Your objective: From the data below, return the exact lines starting at the line containing "Open the Email" and ending at the line containing "Expand the Year of birth dropdown", both included, and nothing else.

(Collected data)
□ □ □ □ □
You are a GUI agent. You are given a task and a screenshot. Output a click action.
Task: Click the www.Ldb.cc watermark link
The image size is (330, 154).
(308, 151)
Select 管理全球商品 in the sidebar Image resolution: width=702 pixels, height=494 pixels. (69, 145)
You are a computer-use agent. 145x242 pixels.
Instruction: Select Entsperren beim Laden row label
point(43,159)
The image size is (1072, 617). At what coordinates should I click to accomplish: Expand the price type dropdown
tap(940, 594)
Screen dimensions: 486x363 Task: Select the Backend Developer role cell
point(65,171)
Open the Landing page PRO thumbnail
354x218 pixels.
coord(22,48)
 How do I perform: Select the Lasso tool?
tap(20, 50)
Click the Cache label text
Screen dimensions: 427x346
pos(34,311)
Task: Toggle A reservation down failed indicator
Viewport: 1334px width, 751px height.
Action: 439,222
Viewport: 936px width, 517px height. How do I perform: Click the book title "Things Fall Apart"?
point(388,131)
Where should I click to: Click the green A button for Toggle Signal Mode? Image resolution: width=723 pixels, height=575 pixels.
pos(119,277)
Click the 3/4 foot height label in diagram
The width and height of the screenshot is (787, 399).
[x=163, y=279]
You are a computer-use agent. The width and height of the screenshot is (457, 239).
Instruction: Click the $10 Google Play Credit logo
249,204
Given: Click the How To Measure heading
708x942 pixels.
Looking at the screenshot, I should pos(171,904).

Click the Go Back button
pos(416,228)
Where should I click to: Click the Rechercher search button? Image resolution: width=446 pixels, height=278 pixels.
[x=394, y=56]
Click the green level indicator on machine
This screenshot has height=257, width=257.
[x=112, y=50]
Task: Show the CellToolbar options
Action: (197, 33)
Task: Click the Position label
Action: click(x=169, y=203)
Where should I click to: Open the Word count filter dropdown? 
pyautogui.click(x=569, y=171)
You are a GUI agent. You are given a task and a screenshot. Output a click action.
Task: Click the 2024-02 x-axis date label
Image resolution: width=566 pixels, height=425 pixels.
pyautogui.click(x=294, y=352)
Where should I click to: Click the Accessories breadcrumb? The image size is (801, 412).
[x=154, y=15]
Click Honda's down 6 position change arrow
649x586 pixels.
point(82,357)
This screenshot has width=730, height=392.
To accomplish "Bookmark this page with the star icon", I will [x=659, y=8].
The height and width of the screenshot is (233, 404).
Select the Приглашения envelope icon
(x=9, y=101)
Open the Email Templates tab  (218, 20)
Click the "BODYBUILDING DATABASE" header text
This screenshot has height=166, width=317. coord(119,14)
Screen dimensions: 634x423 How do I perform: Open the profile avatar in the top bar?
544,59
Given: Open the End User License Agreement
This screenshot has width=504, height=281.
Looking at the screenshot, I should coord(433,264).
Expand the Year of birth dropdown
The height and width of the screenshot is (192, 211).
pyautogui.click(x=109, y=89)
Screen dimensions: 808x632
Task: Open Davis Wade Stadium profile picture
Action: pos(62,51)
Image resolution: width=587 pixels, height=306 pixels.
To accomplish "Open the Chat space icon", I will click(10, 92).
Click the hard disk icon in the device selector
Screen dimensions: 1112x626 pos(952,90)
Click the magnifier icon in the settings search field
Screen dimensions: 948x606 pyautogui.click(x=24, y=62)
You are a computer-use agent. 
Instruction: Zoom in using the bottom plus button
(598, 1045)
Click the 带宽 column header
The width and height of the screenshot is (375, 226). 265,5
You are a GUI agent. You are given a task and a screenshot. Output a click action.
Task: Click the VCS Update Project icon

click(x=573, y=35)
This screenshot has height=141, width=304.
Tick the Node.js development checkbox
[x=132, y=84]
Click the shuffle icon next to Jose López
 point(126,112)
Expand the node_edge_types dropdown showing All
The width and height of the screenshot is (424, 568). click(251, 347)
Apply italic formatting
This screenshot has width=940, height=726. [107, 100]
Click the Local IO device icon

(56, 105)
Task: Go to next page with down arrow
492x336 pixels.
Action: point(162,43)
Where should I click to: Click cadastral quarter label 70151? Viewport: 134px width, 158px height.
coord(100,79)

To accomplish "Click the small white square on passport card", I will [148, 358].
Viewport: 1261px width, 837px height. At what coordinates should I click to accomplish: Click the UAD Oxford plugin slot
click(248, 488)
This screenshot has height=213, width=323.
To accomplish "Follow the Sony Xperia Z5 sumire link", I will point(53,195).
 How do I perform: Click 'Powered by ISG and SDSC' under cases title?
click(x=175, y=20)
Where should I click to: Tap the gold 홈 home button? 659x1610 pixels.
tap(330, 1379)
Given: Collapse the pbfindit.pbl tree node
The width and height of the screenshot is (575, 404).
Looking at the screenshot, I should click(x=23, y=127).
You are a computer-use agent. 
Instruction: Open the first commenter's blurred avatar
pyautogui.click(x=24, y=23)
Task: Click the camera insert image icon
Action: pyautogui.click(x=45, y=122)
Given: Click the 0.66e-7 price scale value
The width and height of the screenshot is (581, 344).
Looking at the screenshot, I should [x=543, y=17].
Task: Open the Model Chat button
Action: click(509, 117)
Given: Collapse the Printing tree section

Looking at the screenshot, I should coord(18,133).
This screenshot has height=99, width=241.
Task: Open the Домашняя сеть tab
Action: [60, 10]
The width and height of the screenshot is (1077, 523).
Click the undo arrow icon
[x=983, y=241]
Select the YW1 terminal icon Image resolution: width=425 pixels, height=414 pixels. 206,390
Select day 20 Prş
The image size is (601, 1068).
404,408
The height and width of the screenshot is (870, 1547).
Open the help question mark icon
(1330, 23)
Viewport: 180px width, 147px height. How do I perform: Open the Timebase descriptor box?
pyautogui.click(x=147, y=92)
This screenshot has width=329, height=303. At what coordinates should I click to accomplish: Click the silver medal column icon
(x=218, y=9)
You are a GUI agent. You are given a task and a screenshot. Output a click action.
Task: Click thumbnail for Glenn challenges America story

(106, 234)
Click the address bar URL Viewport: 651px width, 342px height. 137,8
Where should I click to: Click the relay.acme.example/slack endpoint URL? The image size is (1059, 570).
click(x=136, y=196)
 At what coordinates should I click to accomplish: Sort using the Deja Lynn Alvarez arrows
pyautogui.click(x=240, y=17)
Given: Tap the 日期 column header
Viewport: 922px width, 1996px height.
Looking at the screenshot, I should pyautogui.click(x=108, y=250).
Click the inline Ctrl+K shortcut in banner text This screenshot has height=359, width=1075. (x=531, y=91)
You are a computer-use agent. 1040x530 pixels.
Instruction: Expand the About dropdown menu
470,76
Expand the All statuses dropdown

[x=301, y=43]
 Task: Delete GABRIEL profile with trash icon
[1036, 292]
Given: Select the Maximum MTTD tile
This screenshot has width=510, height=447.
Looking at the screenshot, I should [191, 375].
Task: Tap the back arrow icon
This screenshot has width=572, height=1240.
□ □ □ □ □
Result of the exercise:
Open the Email Templates tab  (218, 20)
Click the "BODYBUILDING DATABASE" header text
This screenshot has height=166, width=317. coord(119,14)
Screen dimensions: 634x423 How do I perform: Open the profile avatar in the top bar?
544,59
Given: Open the End User License Agreement
This screenshot has width=504, height=281.
Looking at the screenshot, I should coord(433,264).
Expand the Year of birth dropdown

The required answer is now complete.